**What the exercise asks:**
Can you reproduce the podcast episode introduction below word for word, in full?

**Text under study:**
If you haven’t yet I have a few things you should do. Like our Facebook page, Join our private Facebook group and interact, and then go review our podcast on iTunes and other podcast platforms. We also have an evidence-based brochure and poster store at chiropracticforward.com While you’re there, join our weekly email newsletter. No spam, just a reminder when the newest episodes go live. Nothing special so don’t worry about signing up. Just one a week friends.

Check your JUNK folder!! Do it do it do it. You have found yourself smack dab in the middle of Episode #135 Now if you missed last week’s episode, we talked about adjusting in the areas of known disc complications, bulges, herniations..things of that sort. Make sure you don’t miss that info. Keep up with the class. While we’re on the topic of being smart, did you know that you can use our website as a resource?

Quick and easy, you can go to chiropracticforward.com, click on Episodes, and use the search function to find whatever you want quickly and easily. With over 100 episodes in the tank and an average of 2-3 papers covered per episode, we have somewhere between 250 and 300 papers that can be quickly referenced along with their talking points. Just so you know, all of the research we talk about in each episode is cited in the show notes for each episode if you’re looking to dive in a little deeper.

On the personal end of things….. Nothing new to report really. We aren’t growing in our visit count week to week but, at the same time, we aren’t shrinking either. We’re holding steady at about 80% of where we were before the COVID train wreck and here’s what I’ve sort of decided. I’m just going to be OK with 80%.

**Collected data entries:**
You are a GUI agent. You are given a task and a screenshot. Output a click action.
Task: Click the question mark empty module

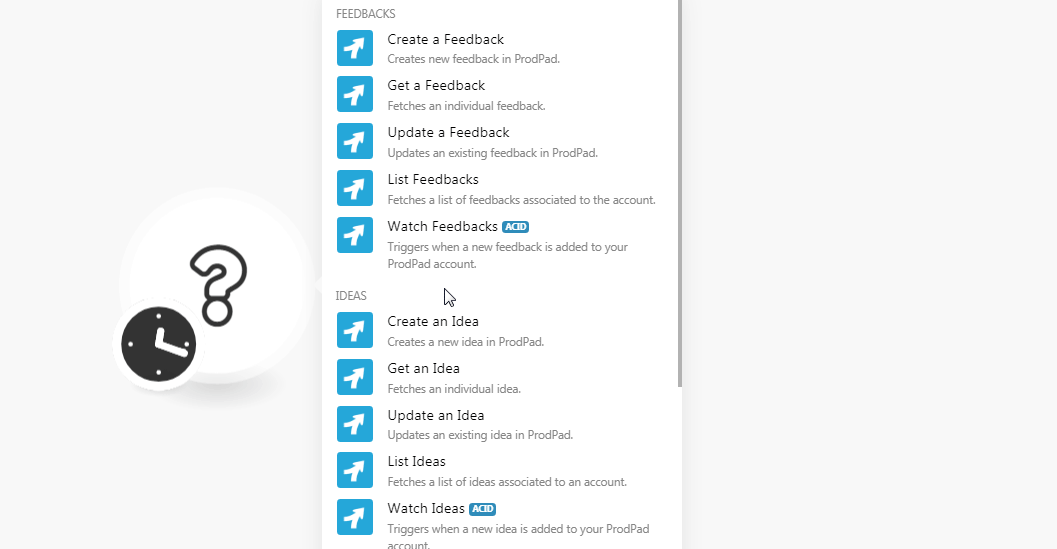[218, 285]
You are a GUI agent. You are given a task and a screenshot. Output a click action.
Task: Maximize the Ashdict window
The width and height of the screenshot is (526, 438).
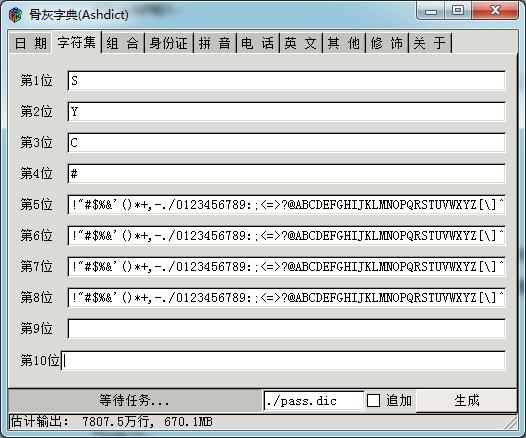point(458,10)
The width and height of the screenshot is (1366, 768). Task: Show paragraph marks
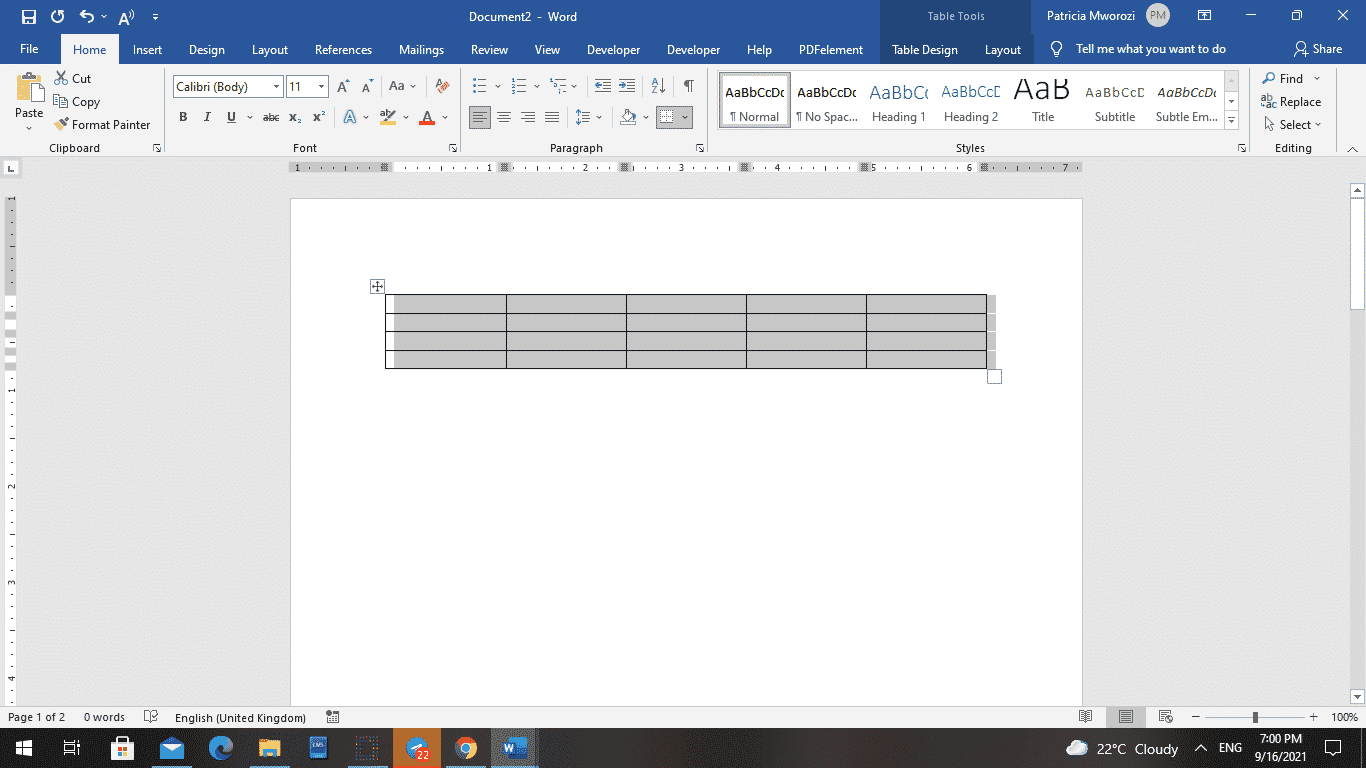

**Completed exercise:**
If you haven’t yet I have a few things you should do. Like our Facebook page, Join our private Facebook group and interact, and then go review our podcast on iTunes and other podcast platforms. We also have an evidence-based brochure and poster store at chiropracticforward.com While you’re there, join our weekly email newsletter. No spam, just a reminder when the newest episodes go live. Nothing special so don’t worry about signing up. Just one a week friends.

Check your JUNK folder!! Do it do it do it. You have found yourself smack dab in the middle of Episode #135 Now if you missed last week’s episode, we talked about adjusting in the areas of known disc complications, bulges, herniations..things of that sort. Make sure you don’t miss that info. Keep up with the class. While we’re on the topic of being smart, did you know that you can use our website as a resource?

Quick and easy, you can go to chiropracticforward.com, click on Episodes, and use the search function to find whatever you want quickly and easily. With over 100 episodes in the tank and an average of 2-3 papers covered per episode, we have somewhere between 250 and 300 papers that can be quickly referenced along with their talking points. Just so you know, all of the research we talk about in each episode is cited in the show notes for each episode if you’re looking to dive in a little deeper.

On the personal end of things….. Nothing new to report really. We aren’t growing in our visit count week to week but, at the same time, we aren’t shrinking either. We’re holding steady at about 80% of where we were before the COVID train wreck and here’s what I’ve sort of decided. I’m just going to be OK with 80%.